## WHAT THE TASK REQUIRES
Extract the lines starting at the one containing "Given: Open the Terminal prompt icon" and ending at the one containing "pyautogui.click(x=19, y=88)", and reproduce them exactly, with no other lines.
########################################
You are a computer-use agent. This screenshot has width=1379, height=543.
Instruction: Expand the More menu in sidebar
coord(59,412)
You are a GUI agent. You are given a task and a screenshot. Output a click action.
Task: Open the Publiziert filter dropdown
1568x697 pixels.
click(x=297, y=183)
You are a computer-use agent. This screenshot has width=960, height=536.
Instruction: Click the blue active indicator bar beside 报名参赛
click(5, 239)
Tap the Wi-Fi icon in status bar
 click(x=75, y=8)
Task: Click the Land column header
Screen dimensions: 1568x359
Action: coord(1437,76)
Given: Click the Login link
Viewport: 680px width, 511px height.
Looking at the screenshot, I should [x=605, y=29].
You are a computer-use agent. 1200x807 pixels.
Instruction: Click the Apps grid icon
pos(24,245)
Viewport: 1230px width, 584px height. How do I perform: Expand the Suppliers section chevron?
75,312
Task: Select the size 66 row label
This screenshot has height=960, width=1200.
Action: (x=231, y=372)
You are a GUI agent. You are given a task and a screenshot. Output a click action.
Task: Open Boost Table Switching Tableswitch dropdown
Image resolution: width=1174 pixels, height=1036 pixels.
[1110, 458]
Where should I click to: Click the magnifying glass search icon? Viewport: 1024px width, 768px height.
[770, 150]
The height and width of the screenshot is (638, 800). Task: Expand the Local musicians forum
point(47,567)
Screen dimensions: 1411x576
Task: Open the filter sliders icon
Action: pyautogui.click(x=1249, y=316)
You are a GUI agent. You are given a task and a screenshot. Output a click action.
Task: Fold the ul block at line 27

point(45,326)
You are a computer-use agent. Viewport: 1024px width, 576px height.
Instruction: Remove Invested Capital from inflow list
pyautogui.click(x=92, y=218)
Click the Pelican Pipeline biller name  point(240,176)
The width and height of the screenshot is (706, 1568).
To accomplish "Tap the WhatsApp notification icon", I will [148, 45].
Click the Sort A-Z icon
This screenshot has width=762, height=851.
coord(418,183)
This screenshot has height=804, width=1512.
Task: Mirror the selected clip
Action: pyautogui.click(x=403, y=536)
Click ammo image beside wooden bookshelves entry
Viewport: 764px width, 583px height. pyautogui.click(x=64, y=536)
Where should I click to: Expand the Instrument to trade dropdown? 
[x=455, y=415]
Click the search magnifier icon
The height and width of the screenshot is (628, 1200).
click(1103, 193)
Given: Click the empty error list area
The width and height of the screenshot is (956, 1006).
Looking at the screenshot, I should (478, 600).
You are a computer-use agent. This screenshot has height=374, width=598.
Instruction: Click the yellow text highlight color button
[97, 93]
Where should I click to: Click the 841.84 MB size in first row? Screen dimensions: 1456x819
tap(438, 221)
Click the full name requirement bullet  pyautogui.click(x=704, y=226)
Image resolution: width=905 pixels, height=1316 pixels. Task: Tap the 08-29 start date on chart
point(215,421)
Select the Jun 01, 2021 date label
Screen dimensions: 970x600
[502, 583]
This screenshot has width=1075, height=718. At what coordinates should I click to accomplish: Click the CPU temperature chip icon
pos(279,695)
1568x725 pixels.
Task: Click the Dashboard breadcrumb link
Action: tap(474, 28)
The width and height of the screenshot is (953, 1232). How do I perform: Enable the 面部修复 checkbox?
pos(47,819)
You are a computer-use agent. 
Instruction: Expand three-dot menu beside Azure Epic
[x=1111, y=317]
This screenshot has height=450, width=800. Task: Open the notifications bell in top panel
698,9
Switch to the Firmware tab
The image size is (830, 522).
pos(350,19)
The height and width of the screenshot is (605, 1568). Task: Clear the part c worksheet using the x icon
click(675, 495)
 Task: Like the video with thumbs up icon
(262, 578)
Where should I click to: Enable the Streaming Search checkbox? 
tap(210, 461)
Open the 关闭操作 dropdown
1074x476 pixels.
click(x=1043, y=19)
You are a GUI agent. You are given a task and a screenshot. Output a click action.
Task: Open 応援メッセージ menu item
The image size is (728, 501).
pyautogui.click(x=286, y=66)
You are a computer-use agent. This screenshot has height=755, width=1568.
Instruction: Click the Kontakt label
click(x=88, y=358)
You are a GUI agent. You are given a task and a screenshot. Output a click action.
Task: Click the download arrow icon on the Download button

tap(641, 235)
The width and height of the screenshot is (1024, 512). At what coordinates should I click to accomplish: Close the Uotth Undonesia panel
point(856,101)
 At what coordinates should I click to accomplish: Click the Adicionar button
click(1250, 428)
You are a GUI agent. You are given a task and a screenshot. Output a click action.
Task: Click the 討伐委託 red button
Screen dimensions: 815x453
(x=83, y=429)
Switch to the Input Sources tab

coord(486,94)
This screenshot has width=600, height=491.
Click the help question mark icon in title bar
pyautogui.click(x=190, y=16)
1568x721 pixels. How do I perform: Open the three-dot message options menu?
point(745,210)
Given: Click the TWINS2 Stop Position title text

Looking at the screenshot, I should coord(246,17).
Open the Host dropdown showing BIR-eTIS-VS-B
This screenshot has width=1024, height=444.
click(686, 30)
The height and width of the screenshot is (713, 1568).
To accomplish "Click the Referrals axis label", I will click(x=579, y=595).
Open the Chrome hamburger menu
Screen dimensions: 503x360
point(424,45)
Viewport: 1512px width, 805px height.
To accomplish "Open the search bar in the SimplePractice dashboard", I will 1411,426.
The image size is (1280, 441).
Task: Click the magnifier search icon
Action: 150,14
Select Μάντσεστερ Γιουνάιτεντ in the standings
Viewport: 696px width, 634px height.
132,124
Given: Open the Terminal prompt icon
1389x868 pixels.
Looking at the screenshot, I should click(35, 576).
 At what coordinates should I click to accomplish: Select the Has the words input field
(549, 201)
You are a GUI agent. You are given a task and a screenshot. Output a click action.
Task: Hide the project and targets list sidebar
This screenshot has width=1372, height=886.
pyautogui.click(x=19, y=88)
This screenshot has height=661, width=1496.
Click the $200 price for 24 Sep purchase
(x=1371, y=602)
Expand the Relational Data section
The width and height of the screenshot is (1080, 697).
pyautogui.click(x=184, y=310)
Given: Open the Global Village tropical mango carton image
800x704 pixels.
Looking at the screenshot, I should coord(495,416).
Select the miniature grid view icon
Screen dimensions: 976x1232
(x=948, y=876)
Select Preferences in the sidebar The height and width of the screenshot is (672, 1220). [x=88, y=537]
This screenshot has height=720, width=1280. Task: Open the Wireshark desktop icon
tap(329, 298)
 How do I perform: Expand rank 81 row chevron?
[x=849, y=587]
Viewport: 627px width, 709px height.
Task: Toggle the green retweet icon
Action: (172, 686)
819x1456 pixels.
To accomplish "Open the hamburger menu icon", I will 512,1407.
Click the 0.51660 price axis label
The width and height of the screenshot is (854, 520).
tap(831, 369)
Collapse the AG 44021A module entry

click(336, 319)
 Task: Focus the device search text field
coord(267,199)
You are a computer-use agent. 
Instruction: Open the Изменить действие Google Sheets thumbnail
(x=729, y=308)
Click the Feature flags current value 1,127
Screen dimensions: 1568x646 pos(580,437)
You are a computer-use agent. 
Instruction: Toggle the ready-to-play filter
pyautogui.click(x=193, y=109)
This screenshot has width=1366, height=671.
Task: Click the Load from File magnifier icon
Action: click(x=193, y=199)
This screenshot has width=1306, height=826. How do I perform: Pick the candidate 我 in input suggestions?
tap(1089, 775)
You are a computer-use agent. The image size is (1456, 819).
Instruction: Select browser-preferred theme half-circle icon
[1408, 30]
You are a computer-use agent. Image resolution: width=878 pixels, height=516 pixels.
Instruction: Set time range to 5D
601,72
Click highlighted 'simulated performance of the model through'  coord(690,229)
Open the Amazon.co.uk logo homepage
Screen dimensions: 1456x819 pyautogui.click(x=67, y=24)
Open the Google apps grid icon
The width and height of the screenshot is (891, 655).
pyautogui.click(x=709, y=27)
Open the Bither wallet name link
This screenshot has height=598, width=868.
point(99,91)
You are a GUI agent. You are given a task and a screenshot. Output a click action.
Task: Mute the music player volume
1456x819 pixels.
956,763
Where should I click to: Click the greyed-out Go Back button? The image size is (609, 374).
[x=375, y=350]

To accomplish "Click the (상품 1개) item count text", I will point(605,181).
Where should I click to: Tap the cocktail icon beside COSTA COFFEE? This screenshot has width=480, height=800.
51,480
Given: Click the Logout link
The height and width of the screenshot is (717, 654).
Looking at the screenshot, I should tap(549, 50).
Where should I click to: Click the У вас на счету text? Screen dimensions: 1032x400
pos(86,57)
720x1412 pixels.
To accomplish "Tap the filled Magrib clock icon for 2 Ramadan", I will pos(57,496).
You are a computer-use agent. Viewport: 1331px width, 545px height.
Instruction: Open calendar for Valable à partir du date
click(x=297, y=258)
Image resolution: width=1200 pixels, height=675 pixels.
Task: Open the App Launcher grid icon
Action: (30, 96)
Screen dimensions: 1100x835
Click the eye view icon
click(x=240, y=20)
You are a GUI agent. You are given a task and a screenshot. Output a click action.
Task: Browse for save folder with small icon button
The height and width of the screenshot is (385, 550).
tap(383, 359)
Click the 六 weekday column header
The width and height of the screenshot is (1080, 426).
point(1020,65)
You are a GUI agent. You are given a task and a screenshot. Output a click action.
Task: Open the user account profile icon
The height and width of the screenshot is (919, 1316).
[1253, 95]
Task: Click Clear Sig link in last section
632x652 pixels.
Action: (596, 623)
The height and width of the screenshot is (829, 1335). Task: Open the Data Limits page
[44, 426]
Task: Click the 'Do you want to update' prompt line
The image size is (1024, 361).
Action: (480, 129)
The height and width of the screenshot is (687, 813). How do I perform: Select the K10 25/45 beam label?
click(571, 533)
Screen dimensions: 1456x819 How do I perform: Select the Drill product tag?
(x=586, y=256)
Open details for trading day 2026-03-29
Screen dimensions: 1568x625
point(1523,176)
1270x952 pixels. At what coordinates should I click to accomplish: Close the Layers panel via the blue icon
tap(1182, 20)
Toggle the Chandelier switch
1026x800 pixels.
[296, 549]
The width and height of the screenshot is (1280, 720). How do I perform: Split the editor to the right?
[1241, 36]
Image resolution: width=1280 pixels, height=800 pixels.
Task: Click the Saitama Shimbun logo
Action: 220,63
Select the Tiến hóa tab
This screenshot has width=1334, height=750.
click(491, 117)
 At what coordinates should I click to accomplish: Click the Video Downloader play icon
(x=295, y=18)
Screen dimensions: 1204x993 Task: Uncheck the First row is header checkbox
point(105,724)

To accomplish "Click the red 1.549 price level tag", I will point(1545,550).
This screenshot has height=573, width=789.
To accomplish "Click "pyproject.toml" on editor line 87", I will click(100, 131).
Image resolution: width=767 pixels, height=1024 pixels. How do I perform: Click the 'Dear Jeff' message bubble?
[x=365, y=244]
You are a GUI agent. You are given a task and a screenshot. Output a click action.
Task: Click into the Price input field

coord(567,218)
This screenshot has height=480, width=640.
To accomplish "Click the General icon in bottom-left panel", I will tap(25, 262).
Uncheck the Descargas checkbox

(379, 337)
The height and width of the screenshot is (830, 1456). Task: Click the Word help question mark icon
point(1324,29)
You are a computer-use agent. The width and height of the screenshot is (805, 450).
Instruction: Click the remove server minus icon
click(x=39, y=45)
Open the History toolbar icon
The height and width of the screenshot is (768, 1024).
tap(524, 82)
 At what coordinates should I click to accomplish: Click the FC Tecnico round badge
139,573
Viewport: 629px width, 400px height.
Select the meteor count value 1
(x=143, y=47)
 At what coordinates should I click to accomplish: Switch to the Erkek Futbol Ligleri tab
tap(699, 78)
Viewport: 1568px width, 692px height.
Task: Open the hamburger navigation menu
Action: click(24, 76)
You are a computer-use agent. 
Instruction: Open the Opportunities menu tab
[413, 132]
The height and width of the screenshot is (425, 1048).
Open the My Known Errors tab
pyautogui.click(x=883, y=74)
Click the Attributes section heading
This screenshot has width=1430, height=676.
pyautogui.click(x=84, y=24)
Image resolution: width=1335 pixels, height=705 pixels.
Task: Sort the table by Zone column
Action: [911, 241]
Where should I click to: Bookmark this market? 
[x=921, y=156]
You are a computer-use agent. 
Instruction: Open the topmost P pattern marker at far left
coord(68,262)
########################################
## COMPLETE RESPONSE
Given: Open the Terminal prompt icon
1389x868 pixels.
Looking at the screenshot, I should click(35, 576).
 At what coordinates should I click to accomplish: Select the Has the words input field
(549, 201)
You are a GUI agent. You are given a task and a screenshot. Output a click action.
Task: Hide the project and targets list sidebar
This screenshot has width=1372, height=886.
pyautogui.click(x=19, y=88)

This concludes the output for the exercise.